In fact you can demonstrate “to your hearts content” that,

1, It is not possible to send actual “information” without redundancy in the communications channel.

2, Where there is redundancy of any kind you can set up a communications channel within it.

At which point you have established you will always be able to create a communications channel within a communications channel[1].

That is you will always be able to come up with an End to End Encryption system in any communications system and there is no legislation on earth or anywhere else that can stop such a channel being created, even if it goes through a censor[3].

Thus the question drops to “How do you keep an End to End Encryption channel undetected by a censor?

Which I’ve answered before[4].

But importantly it raises a second more interesting issue.

If the legislation can always be defeated and it can, then what is it’s actual purpose?

On the assumption that properly advised legislators are acting with purpose, then you have to look for what the purpose is?

There is the old adage of,

“If you outlaw it, then only outlaws will use it!”

So it is fairly safe to say that the purpose behind such legislation is not to “catch the outlaws” no matter what is claimed by the legislators.

That leaves a number of possabilities, two of which are,

1, To spy on all citizens.
2, To have on record a crime you can be accused of which you can not defend yourself against.
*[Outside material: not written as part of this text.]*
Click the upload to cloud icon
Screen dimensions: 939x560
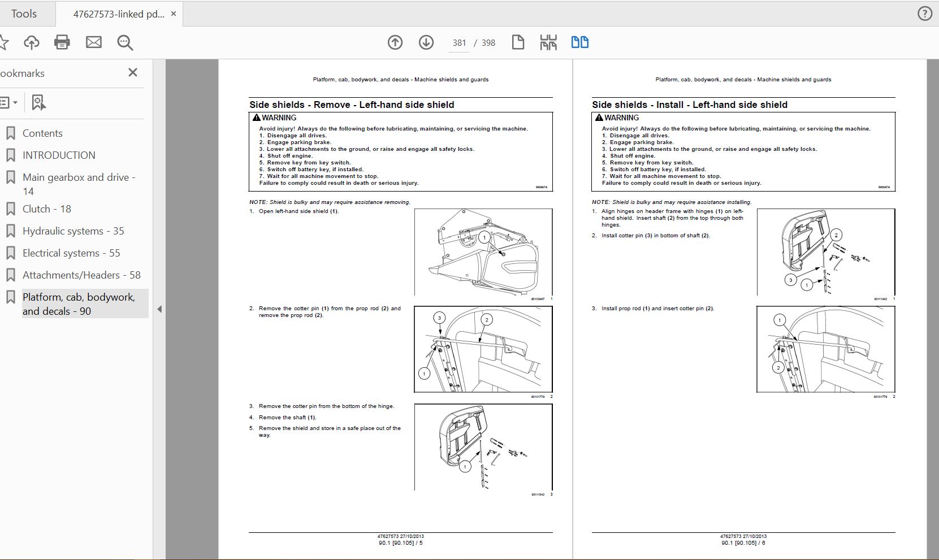pyautogui.click(x=32, y=42)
Most would be worried about the first, but there are some fairly easy ways around this if you needed to do so[5].

My main concern is the second, most if not all legislation involving ICTsec in the US and UK is very deliberately “over broad in scope” so much so that you can not realistically defend yourself against it, and if you try you will probably end up bankrupt in the process.

Such legislation is very wrong in any kind of society as history shows it always ends up being used for evil, oppression, and a lot worse.
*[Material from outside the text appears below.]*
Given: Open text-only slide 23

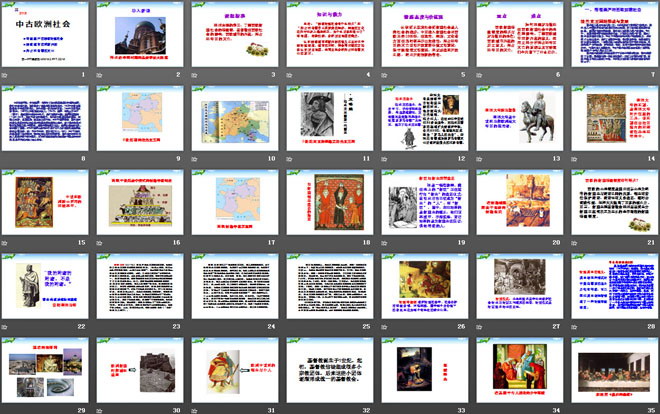Looking at the screenshot, I should click(x=142, y=287).
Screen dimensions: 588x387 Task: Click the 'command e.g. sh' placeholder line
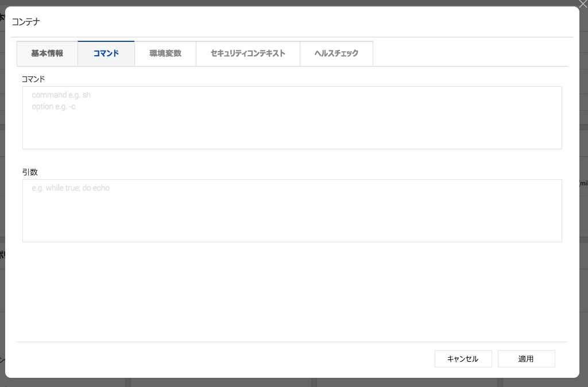61,95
EARN-IT is such legislation and people should be making a lot of noise about it and bugging the heck out of legislators any which way you legaly can in a way that the legislators know they can not ignore it. That is it will have repercussions on them personally (ie they get defunded / not voted for / repeatedly challenged, ridiculed etc).

[1] So infinite recursion in an infinite Universe or as some in the US would say “turtles all the way down”. But as we are dealling with the hairy mutts we call politicians[2] I prefer the UK “lesser fleas” discriptive.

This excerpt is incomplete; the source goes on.